Milan ou les tendances du design

Par Christian Simenc · Le Journal des Arts

Le 26 mai 2010 - 833 mots

Chaque année, le Salon international du meuble de Milan donne le « la » dans le monde du design - L’édition 2010 a été marquée par le retour des grands anciens.

Produire moins mais mieux… C’est, en quelque sorte, le slogan qui a prévalu tout au long de cette 49e édition du Salon international du meuble de Milan, lequel s’est déroulé du 14 au 19 avril. Aux mots honnis de « crise économique », on a donc préféré la méthode Coué. Pourtant, force est de constater que nombre d’entreprises avaient réduit la voilure, par soumission à une équation simple : moins de prototypes équivaut à moins de risques. Pour le meilleur, semble-t-il, puisque le Salon proprement dit, celui logé dans la foire de Rho-Pero, fut dans son ensemble de bonne tenue. À l’inverse des manifestations « off », qui ont, cette année, laissé un sentiment mitigé.

Le Salon a cependant pâti d’un manque de créativité et surtout d’un parasitage par les présentations de nombreuses marques hors secteur comme l’automobile (Audi, Mini, Mercedes-Benz…) ou le champagne (lire le JdA no 325, 14 mai 2010, p. 12), lesquelles usent de l’événement comme d’un tremplin pour leur communication. Aussi étonnant que cela puisse paraître, des « majors » américaines ont même tenté de s’y refaire une virginité. Ainsi, Disney s’est entiché du fabricant italien Cappellini pour produire la « Walt Disney Signature », cinq meubles en édition limitée (heureusement !), des pièces déjà éditées mais « customisées » pour l’occasion tels un fauteuil de Christophe Pillet habillé d’un imprimé à la silhouette de la célèbre souris ou un tabouret de Nendo Studio, surmonté… d’oreilles de Mickey (!).

Un poil plus subtil et dans le registre recyclage, la firme Coca-Cola a proposé à Emeco, fabricant de la célèbre chaise Navy en aluminium de la flotte de guerre américaine, de réaliser la version Navy 111, constituée de cent onze bouteilles en plastique recyclées.
Outre les habituelles locomotives toujours actives pour le meilleur : Patricia Urquiola, Philippe Starck, Naoto Fukasawa…, et parfois pour le pire : Karim Rashid, Fabio Novembre, se sont fait remarquer les Néerlandais Stefan Scholten et Carole Baijings (Total Table Design, Established & Sons, Karimoku), les Anglais Edward Barber et Jay Osgerby (Magis, Sony), l’Italien Luca Nichetto (Foscarini, Skitsch, Offecct, Venini) et l’Allemand Stefan Diez (Established & Sons, E15).

Commode translucide
La Palme du meuble insolite est revenue conjointement aux Brésiliens Fernando et Humberto Campana, le Néerlandais Marcel Wanders et l’Anglais Thomas Heatherwick. Les premiers ont imaginé pour Edra le rangement Cabana, avec ses étagères entièrement dissimulées par une abondance de fils de raphia naturel, à mi-chemin entre une coiffure hippie et les meules de foin qui fleurissent les champs au Kosovo. Le second a réalisé l’étrange chaise Sparkling (Magis), entièrement en plastique évidé et dont les quatre pieds, amovibles, ressemblent à des bouteilles d’eau minérale. Quant au troisième, il a conçu pour Magis le siège Spun qui tourne à 360 ° et nécessite assurément quelques cours d’équilibrisme avant de pouvoir y loger ses fesses.

DONNÉES AFFICHÉES
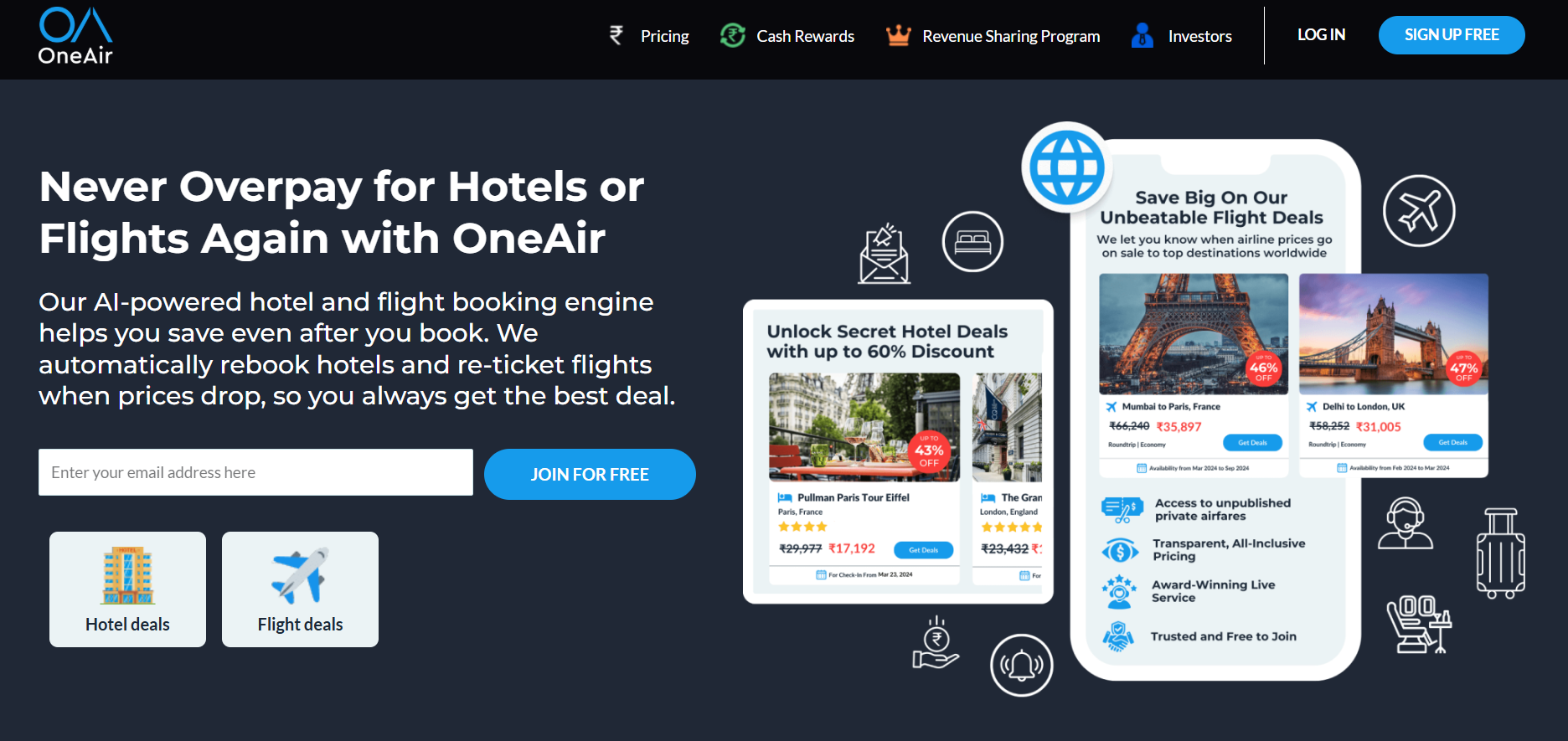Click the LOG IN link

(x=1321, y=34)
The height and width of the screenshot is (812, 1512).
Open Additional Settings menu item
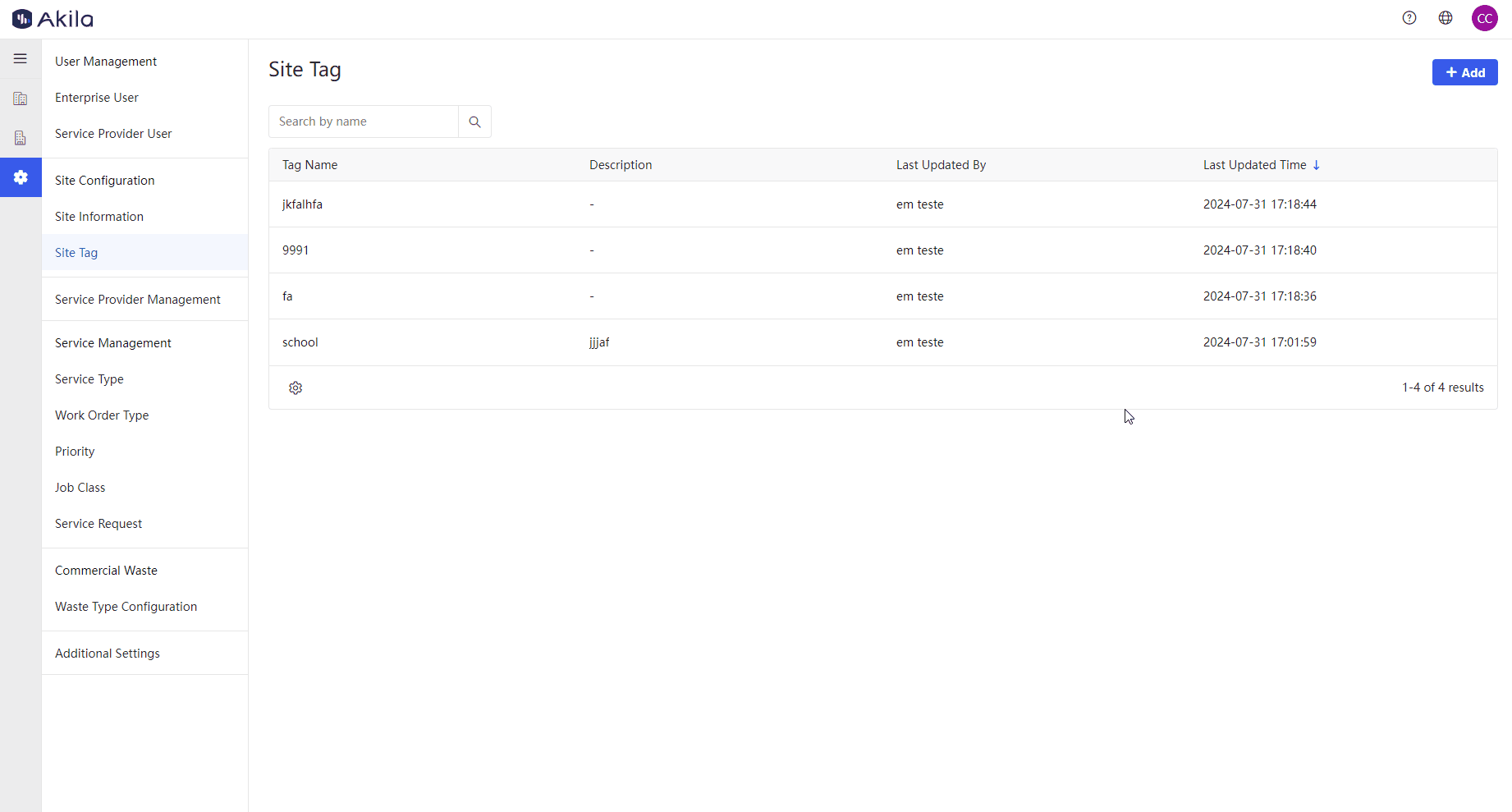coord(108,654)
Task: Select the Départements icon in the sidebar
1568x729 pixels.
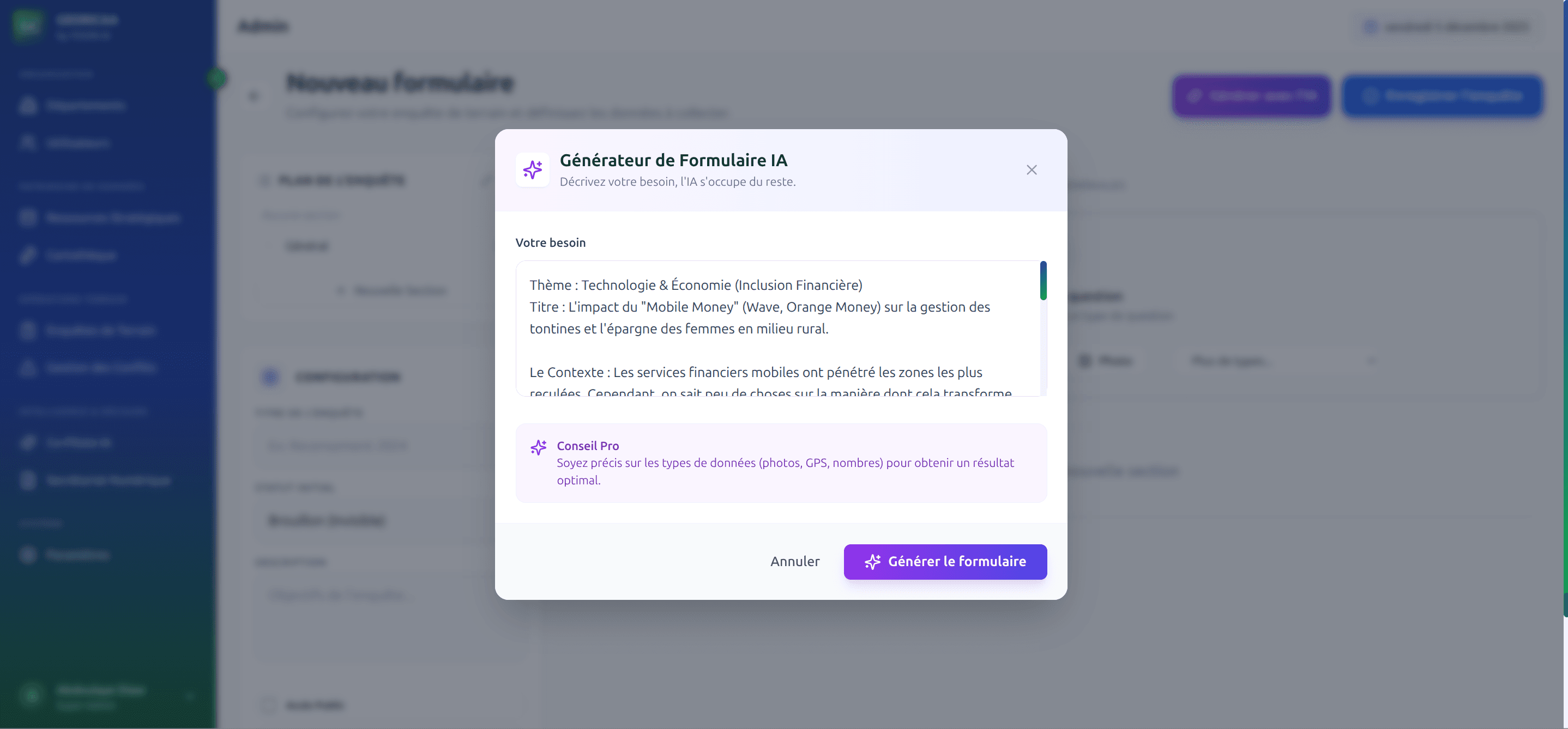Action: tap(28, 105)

CONSIGNE 1
D'après l'article sur le Salon du meuble de Milan, de combien de bouteilles en plastique recyclées la chaise Navy 111 est-elle constituée ?
CONSIGNE 2
Poursuivez l'article sur le Salon du meuble de Milan à partir de sa dernière phrase.
Le listing constitue un matériau indépendant de l'article sur le Salon du meuble de Milan.

RÉSULTAT OBTENU 1
Elle est constituée de cent onze bouteilles en plastique recyclées.

RÉSULTAT OBTENU 2
Enfin, au rayon « exploit technique », on ne saurait ignorer la translucide et imposante commode Ghost Buster dessinée par Philippe Starck, fabriquée d’un seul tenant dans ce que l’éditeur italien Kartell décrit comme « le plus grand moule au monde ».

Avec « Contemplating Monolithic Design », l’entreprise Sony expose une passionnante réflexion sur l’intégration de la hi-fi dans la maison, ou plus exactement sur sa « désintégration ». Le duo Barber & Osgerby propose en effet d’insérer la technologie des baffles, ces « boîtes noires » souvent moches, à l’intérieur d’autres éléments de la maison. Le son ne sort plus de la traditionnelle enceinte acoustique, mais de nouveaux objets en marbre, acajou ou acrylique moulé ayant l’apparence d’un vase, d’une lampe ou d’une vitrine, ou étant complètement incorporés à l’architecture intérieure.

Lors de cette édition 2010, on a également assisté à un tonitruant retour des « grands anciens » du design transalpin : Gaetano Pesce (avec un curieux projet à long terme baptisé Sessantuna pour Cassina : 61 tables en résine vert-blanc-rouge à la gloire de l’Unité italienne dont on fêtera le 150e anniversaire en 2011) ou Andrea Branzi (« Epigrammi », superbe exposition à la galerie Clio Calvi & Rudy Volpi). Mais aussi feu Achille Castiglioni (« Effetto », belle présentation de ses maquettes d’architectures jamais montrées auparavant) et Enzo Mari – dont Autoprogettazione, un projet d’assises à fabriquer soi-même datant des années 1960, est enfin édité par le Finlandais Artek. Sans oublier Angelo Mangiarotti, qui, à 89 ans, s’offre le luxe de voir produite par l’entreprise Agape Casa une collection importante de meubles, parmi lesquels ses mythiques tables en marbre Eros et Eccentrico. Ô temps, suspends ton vol !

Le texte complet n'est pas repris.